Le président de l’Union syndicale suisse annonce déjà un référendum contre la réforme du 2e pilier. Qui pourrait aussi avoir du soutien à droite.
- par
- Eric Felley
Président de l’Union syndicale suisse (USS), Pierre-Yves Maillard (PS/VD) se dit très déçu de l’issue de la réforme du deuxième pilier (LPP), qui arrive à bout touchant aux Chambres fédérales. Pour lui celle-ci est «ratée» et le peuple tranchera. Selon ses chiffres, il en coûtera 2,5 milliards de francs de prélèvements supplémentaires à l’économie et aux salariés. «C’est la poursuite de ce qu’on connaît dans le deuxième pilier depuis bientôt quinze ans, observe-t-il. Ça coûte toujours plus cher et les rentes baissent. C’est la fuite en avant dans cette logique. Avec des capitaux qui s’accumulent à des niveaux stratosphériques. On est maintenant à plus de 1000 milliards, il y a vingt ans on était à 500 milliards. Donc on a doublé les capitaux accumulés, alors que les prestations baissent».
Pour lui, cette réforme est socialement injuste: «Ces 2,5 milliards sont très inégalement répartis: les branches qui vont essentiellement payer, ce sont celles qui ont déjà des situations difficiles, comme l’agriculture, la restauration, le tourisme, le nettoyage, la coiffure. Si on veut améliorer leur rente avec la logique de l’épargne individuelle, c’est alors très cher pour les salariés concernés et leurs employeurs».
Ponctionner les bas revenus
La réforme veut abaisser le seuil d’entrée dans la LPP et permettre à davantage de bas revenus de cotiser et d’améliorer leur retraite. Sur le principe, Pierre-Yves Maillard n’est pas contre, mais il conteste la manière: «Quand on élargit vers le bas le salaire assuré, on fait d’une année à l’autre un prélèvement qui est vraiment très fort. Des gens, qui ont déjà peu, vont se retrouver avec une baisse de salaire nette, qui dans certains cas ira jusqu’à 5 ou 6%. On peut dire que c’est de l’épargne, on les force à épargner, mais enfin ils épargneraient volontiers s’ils en avaient les moyens. Après on la leur rendra sous forme de rentes. C’est là qu’il y a un problème. Cela sera forcément des rentes modestes même avec cette réforme. Et, dans notre système de retraite, quand on est aux prestations complémentaires, cette rente n’a aucun impact sur le revenu. Et si elle vous fait tout juste passer au-dessus de la limite pour obtenir ces prestations, alors vous vivrez encore plus mal, parce que vous êtes dans le trou de l’effet de seuil».

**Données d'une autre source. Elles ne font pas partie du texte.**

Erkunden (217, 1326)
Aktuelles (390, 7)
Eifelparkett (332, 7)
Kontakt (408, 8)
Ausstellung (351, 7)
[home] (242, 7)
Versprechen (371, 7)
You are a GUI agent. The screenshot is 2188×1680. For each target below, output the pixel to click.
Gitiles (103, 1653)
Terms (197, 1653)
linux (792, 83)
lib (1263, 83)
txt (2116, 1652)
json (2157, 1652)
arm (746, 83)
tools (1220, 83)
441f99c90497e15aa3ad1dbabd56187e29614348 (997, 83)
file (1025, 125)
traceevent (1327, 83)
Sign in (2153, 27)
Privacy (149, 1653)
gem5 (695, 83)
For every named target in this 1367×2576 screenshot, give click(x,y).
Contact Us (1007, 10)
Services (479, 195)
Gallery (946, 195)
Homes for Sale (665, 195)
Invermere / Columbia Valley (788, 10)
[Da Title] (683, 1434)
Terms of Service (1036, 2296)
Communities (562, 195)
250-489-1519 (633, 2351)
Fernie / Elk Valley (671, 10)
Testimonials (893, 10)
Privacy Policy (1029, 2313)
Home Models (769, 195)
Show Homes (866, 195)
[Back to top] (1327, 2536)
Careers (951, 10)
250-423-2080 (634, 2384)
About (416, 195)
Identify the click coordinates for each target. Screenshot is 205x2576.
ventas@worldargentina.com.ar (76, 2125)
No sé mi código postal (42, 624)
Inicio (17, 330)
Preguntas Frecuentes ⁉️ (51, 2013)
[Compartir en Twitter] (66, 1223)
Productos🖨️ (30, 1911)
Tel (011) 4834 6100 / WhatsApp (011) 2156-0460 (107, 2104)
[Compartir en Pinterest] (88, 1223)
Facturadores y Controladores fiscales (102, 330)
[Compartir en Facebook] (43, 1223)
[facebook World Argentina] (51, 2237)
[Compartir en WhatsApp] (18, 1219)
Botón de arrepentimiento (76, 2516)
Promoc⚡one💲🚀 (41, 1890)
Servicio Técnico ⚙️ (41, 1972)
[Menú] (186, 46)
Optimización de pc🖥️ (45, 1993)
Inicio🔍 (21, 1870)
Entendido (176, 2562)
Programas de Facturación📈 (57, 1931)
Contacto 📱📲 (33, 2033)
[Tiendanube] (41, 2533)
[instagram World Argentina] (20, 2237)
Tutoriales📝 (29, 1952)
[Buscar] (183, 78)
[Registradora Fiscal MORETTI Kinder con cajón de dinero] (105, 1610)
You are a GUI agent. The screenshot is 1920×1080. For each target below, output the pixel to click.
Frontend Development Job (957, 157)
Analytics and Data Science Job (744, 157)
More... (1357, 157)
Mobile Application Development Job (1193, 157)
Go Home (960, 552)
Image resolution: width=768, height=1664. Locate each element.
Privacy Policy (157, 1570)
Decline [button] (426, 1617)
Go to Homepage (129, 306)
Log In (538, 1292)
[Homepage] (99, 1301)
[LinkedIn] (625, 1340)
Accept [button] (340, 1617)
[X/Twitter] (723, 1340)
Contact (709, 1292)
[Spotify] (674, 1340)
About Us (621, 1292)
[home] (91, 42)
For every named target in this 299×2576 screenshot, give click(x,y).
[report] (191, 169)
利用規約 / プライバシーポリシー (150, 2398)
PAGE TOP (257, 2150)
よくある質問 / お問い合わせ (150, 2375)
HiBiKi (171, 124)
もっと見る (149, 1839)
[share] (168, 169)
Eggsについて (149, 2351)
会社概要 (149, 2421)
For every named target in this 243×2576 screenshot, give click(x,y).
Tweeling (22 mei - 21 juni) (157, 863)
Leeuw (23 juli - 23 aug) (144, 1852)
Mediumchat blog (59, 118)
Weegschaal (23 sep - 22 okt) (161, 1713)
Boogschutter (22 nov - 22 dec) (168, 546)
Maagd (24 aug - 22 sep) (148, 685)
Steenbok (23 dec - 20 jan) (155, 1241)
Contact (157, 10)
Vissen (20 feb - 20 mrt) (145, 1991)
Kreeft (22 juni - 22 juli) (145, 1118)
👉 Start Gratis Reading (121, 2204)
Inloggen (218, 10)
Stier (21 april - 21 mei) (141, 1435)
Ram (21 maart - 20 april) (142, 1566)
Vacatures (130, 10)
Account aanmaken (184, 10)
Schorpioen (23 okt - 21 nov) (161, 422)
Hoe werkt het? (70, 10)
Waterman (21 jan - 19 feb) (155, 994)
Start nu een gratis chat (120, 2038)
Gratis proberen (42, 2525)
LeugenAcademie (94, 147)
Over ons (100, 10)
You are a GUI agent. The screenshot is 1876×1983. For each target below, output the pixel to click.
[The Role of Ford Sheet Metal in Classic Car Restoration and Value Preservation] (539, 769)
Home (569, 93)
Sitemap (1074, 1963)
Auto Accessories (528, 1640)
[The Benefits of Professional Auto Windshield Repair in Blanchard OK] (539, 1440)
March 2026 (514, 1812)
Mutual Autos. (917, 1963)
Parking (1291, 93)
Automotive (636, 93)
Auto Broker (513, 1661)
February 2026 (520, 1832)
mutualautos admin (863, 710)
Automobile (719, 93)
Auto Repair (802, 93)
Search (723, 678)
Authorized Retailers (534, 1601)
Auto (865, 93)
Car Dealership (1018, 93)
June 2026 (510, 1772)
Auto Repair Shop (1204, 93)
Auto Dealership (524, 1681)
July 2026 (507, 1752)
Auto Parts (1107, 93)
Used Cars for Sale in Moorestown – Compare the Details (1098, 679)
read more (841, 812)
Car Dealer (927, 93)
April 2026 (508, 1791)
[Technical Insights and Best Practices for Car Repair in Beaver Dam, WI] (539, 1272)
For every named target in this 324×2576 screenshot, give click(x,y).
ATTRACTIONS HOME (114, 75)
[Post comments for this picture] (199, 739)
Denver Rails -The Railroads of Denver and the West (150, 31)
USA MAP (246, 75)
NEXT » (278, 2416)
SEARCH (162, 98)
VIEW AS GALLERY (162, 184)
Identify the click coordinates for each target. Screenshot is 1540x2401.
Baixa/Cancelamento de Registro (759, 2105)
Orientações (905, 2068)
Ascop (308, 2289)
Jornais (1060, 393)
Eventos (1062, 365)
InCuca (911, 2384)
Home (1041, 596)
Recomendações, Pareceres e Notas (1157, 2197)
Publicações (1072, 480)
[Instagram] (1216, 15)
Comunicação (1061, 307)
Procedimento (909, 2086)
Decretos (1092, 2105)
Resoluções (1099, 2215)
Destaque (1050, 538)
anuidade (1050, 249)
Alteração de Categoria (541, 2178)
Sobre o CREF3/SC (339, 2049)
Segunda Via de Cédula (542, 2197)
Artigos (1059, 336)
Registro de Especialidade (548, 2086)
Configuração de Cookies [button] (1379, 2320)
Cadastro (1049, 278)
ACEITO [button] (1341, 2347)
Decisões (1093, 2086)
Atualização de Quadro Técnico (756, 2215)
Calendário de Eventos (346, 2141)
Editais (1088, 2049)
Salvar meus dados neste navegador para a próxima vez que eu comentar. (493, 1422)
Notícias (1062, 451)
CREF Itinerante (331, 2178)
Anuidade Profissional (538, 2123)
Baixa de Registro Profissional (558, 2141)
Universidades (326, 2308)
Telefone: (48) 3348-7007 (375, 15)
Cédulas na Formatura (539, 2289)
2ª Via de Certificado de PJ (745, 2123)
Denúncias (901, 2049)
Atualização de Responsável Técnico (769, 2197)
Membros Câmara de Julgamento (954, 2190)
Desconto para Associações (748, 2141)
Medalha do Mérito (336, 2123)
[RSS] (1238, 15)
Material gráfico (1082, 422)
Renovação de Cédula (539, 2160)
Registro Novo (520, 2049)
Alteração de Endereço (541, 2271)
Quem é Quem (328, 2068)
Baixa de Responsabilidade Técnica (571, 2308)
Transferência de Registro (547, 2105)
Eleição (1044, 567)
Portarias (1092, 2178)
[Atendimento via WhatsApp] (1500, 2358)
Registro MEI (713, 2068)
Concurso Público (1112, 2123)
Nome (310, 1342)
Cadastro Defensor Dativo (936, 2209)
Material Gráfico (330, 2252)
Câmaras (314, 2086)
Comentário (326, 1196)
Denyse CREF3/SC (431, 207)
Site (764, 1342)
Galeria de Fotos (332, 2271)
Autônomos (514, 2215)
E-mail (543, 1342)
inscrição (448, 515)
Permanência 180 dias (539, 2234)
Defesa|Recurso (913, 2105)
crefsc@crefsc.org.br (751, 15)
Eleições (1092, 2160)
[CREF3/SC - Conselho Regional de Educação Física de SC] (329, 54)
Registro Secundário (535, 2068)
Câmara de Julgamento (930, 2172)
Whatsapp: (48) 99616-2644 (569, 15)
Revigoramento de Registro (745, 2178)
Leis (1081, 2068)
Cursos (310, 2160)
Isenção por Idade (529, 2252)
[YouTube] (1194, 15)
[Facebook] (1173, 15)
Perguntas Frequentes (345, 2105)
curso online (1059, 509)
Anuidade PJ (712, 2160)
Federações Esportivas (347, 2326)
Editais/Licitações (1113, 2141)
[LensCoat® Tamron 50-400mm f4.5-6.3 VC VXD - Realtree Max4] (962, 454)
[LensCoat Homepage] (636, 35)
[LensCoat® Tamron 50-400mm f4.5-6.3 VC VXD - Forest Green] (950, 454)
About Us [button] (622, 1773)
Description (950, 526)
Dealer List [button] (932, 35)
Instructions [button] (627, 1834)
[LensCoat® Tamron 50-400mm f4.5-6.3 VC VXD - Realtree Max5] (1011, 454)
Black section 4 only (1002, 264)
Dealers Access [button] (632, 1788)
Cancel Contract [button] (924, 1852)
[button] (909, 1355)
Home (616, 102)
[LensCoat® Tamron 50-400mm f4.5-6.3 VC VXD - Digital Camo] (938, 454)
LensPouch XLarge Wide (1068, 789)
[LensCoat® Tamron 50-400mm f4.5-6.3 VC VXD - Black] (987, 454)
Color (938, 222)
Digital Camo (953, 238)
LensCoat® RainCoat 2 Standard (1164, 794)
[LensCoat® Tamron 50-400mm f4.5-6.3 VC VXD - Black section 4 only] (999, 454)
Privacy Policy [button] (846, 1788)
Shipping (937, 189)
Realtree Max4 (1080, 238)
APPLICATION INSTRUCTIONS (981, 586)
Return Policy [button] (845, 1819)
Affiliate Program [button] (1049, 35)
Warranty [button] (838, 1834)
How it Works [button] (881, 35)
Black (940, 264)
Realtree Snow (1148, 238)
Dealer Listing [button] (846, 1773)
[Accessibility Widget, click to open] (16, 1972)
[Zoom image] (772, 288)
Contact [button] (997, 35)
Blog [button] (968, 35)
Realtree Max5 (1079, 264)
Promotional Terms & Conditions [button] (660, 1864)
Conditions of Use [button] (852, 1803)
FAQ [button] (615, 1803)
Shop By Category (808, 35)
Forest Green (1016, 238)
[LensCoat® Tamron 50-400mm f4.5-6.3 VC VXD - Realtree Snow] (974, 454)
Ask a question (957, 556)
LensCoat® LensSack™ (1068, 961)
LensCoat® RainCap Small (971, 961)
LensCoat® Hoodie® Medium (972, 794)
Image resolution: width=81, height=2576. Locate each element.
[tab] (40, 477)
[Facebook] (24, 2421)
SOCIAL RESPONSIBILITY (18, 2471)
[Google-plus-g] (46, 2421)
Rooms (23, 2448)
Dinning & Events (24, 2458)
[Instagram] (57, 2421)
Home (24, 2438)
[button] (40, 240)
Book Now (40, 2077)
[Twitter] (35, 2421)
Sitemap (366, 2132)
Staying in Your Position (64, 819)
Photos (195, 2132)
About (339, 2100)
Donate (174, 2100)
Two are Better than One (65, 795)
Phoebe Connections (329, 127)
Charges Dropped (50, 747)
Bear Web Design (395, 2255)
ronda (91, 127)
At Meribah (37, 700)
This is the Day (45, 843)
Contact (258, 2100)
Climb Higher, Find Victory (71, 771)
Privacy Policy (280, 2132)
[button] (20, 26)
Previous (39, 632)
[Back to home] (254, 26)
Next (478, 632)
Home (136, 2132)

Un compromis torpillé par la droite
Ce défaut de solidarité dans cette réforme de la LPP rend particulièrement amer le Vaudois: «On avait trouvé une solution de compromis avec l’Union patronale suisse, reprise par le Conseil fédéral. L’élément fort de ce compromis était une contribution de solidarité de 0,5%, soit 0,25% pour les salariés, 0,25% pour les employeurs, qui auraient été prélevés jusqu’à 860’000 francs de revenus. On allait chercher des ressources chez les plus hauts revenus, pour justement financer ce supplément de rentes. Cela aurait permis d’atteindre l’objectif d’éviter toute baisse de rente pour la classe moyenne et d’améliorer les rentes des revenus modestes. Malheureusement les partis bourgeois, PLR Centre et UDC, n’ont pas supporté cette idée. Et donc, ils l’ont sortie du dispositif».
Vers un référendum avec des patrons
Le président de l’USS ne fait pas mystère: «Bien sûr que l’on va faire un référendum, on ne peut pas laisser passer ça. Nous avons d’excellentes raisons de le faire, parce que ça coûte plus cher pour les bas salaires, dont la situation ne s’améliore pas franchement, et que la classe moyenne subit une baisse de rentes. Ce qui est particulièrement inédit c’est que l’on voit déjà que l’Union suisse des paysans, GastroSuisse ou le Centre patronal vaudois, toute une série de milieux patronaux, "qui disent: qu’est-ce qu’ils nous ont fabriqué là!" Et qui rejoignent le camp du non».